Three more meningitis cases in Marion County
Published: Friday, October 19, 2012 at 8:02 p.m.
Last Modified: Friday, October 19, 2012 at 8:02 p.m.
Florida health officials reported four new cases of meningitis linked to contaminated doses of steroids on Friday, including three Marion County women who were injected with the steroids at local pain management clinics.
The new cases include a 53-year-old woman who received treatment at Pain Consultants of West Florida in Escambia County. The remaining three cases were all from Marion County: a 69-year-old woman and a 71-year-old woman, who both received treatment at the Florida Pain Clinic in Ocala, and a 73-year-old woman who was treated at the Marion Pain Management Center.
The disease is linked to the contaminated steroid methylprednisolone acetate, which was manufactured by the New England Compounding Center (NECC) in Massachusetts. Three lots of the steroid, used primarily for epidural back injections, are linked to the outbreak.
On Thursday, the first Florida lawsuit was filed against NECC when the family of a Marion County man was allegedly paralyzed by the contaminated medicine. The family of 87-year-old Godwin Mitchell of Reddick filed the lawsuit in the Orange County Courthouse. There has been at least one other lawsuit filed in another state.
It’s estimated that as many as 17,000 vials of the suspect steroid was shipped to 23 states. Health officials say as many as 14,000 people were injected. By Friday, there were 271 confirmed cases in 16 states and 21 deaths.
NECC relinquished its Florida pharmacy license and will never be allowed to reapply for one again, said Florida Surgeon General and Secretary of Health Dr.

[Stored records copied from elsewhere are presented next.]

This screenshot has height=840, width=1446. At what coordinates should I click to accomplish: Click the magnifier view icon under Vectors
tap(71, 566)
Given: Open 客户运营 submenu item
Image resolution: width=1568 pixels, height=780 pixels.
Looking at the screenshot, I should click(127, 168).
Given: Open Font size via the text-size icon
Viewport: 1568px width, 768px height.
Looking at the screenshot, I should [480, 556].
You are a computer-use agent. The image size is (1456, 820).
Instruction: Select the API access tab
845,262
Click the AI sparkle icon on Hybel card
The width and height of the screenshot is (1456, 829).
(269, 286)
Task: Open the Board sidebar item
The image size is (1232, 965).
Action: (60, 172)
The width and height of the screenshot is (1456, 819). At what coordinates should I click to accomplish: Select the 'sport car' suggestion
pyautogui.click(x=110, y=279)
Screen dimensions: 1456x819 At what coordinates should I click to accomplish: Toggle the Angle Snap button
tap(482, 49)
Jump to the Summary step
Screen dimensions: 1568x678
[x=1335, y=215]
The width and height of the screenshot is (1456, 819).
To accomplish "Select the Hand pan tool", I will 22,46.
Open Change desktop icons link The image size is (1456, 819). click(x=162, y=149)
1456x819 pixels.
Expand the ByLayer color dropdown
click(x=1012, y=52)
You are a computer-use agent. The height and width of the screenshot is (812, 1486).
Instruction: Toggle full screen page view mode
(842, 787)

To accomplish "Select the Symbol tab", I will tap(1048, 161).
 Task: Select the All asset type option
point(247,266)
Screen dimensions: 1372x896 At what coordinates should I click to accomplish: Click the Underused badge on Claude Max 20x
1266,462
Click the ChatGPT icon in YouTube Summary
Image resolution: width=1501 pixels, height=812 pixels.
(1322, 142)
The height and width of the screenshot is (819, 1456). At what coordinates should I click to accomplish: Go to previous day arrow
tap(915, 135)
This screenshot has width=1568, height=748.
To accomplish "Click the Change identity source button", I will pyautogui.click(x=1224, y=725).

John Armstrong during a telephone conference Friday.
“Relinquishment is considered disciplinary action,” Armstrong said.
In addition, Armstrong is asking health facilities with any of NECC’s medicines manufactured since May 21 to remove them from their inventory.
Armstrong said during the teleconference that the Florida Department of Health passed the request along to all 260 Florida facilities that received any NECC medicines, even those that are not suspected of being tainted.
Armstrong is asking those facilities to contact all their patients that had exposure to any NECC products and tell them of the potential risk of contamination.
Although only the contaminated steroid from NECC is linked to the fungal meningitis, in “an abundance caution” he wanted patients told of the meningitis outbreak. Residents with questions or concerns can call a meningitis hotline at 866-523-7339.
“All patient settings in Florida are free of these contaminated steroids, and we will continue to assist our federal and state counterparts to ensure that NECC products are not available in any health care facility and practice in Florida,” Armstrong said during the teleconference.